Each entry that follows is to be duplicated exactly, without its images.

- Opening Delimiter -

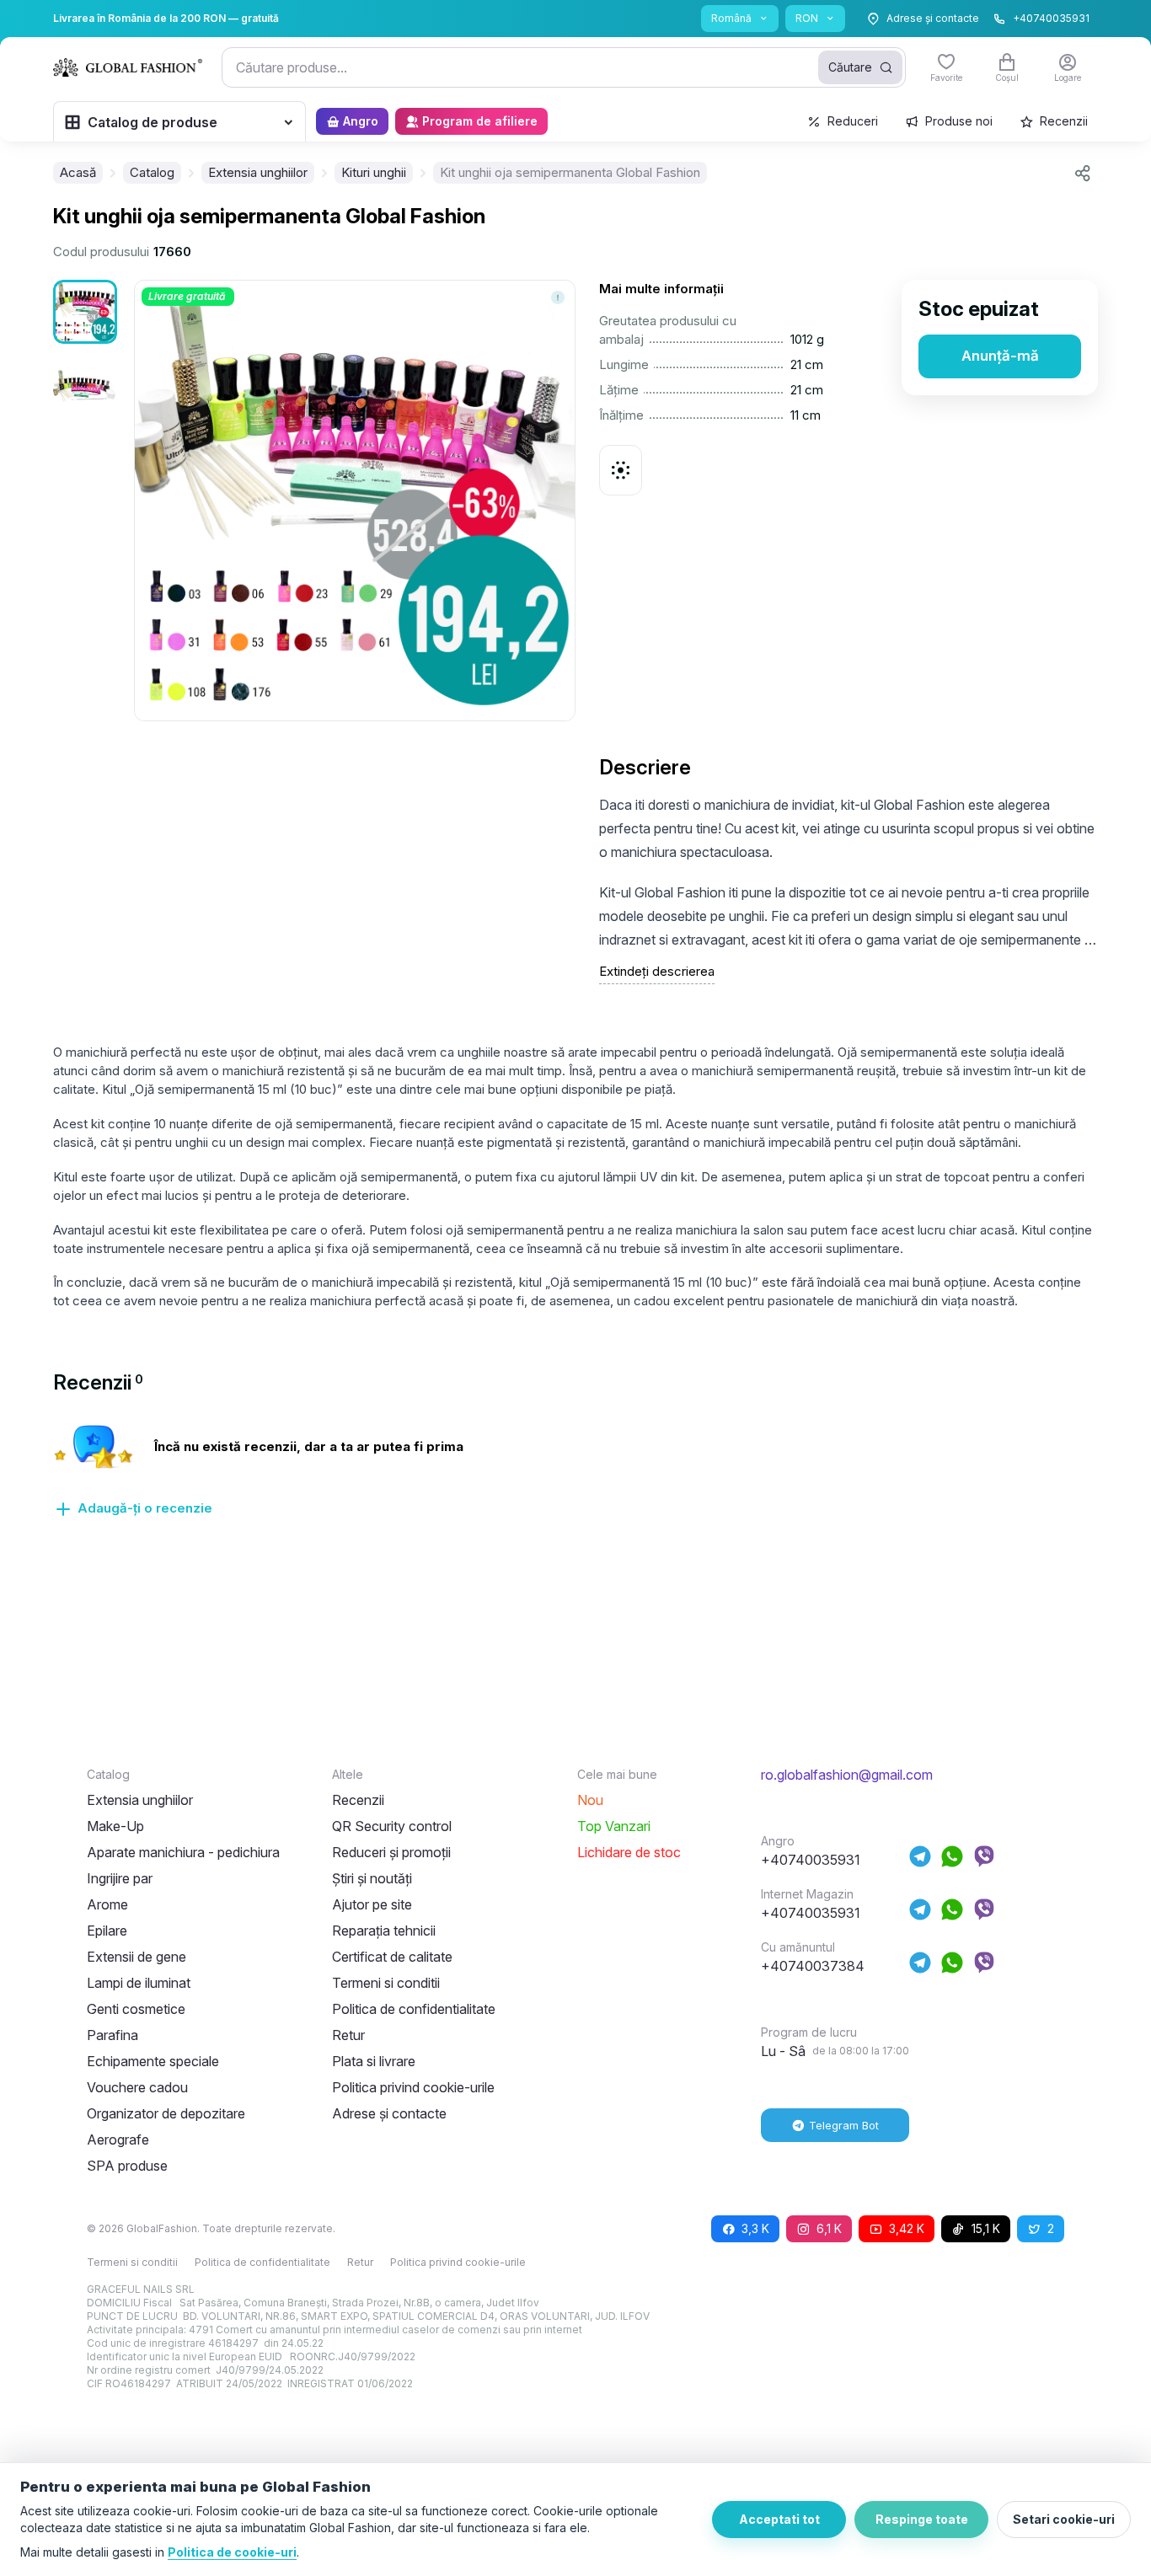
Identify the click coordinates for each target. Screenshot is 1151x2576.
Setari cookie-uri (1064, 2519)
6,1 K (829, 2228)
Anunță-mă (1000, 355)
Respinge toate (921, 2519)
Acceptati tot (779, 2519)
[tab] (98, 1382)
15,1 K (986, 2228)
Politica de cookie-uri (232, 2552)
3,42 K (906, 2228)
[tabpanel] (575, 1481)
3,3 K (755, 2228)
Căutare (850, 67)
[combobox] (564, 67)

- Closing Delimiter -

Exercise output
Identify the click coordinates for each target. Screenshot is 1151x2576.
Setari cookie-uri (1064, 2519)
6,1 K (829, 2228)
Anunță-mă (1000, 355)
Respinge toate (921, 2519)
Acceptati tot (779, 2519)
[tab] (98, 1382)
15,1 K (986, 2228)
Politica de cookie-uri (232, 2552)
3,42 K (906, 2228)
[tabpanel] (575, 1481)
3,3 K (755, 2228)
Căutare (850, 67)
[combobox] (564, 67)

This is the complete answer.